Another fix would be to revamp U.S. bankruptcy laws so that they can be applied more specifically—and punitively—to airlines. It’s hard to think of another industry in which almost every major player has gone through Chapter 11 reorganization. Some have been through it twice: US Airways filed in 2002, came out of the process in 2003, and filed again in 2004. Yet all of these carriers are back on the streets—or in the skies—and continuing to leak money. United Airlines spent more than three years in bankruptcy, finally emerging in 2006. (The restructuring dragged on for so long that the federal government actually did tweak the bankruptcy code to prevent the process from taking longer than 18 months.) No one today would call that a success: United negotiated new labor contracts, terminated its pension plans, and based its profit outlook through 2010 on an oil price of $45 to $50 a barrel. It’s projected to lose about $1.2 billion this year.
Because of the huge implications for employees, the government can’t legally force any of these companies to be liquidated. But we’d all be a little happier at the airport if it did so once in a while. Right now, Chapter 11 is the financial equivalent of a get-out-of-jail-free card for airlines that allows struggling companies to wipe away their debts—and immediately start to build new ones. “There used to be a stigma about bankruptcy; now it’s a strategy,” says Southwest’s Kelly. “There are essentially no barriers to entry and a lot of barriers to exit. You end up with a lot of inefficient capacity out there.” Instead of letting an airline simply restructure its debts, creditors should be able to offer an alternative plan, making liquidation a realistic option.

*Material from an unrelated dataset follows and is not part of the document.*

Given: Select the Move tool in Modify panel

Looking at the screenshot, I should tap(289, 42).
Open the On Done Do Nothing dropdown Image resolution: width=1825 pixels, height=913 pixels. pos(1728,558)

Finally, the fix with the most widespread support in the industry has less to do with regulation and more to do with engineering—revamping the country’s air traffic control technology. No other proposal has such broad support or makes so much sense. “The far better public-policy discussion is not should you regulate or reregulate but about a modern air traffic control system,” says Northwest Airlines C.E.O. Doug Steenland.
Operated by the F.A.A., the current system is almost comically outdated. “It’s the equivalent of using a typewriter,” says the A.T.A.’s Castelveter. Even wristwatches now have G.P.S. satellite technology, yet planes still navigate with ground-based radar that was installed back in the 1950s. A much publicized glitch in the flight-plan system in August led to hours-long delays for hundreds of planes and would have been worse if it had happened at a peak travel time. The system requires thousands of F.A.A. employees manning air traffic centers—flights get passed from person to person along their route, from takeoff to landing—and it’s less precise than satellite technology. That imprecision requires greater distance between planes, which eats up precious time and airspace, further exacerbating the traffic problems caused by all the unnecessary planes flying around right now.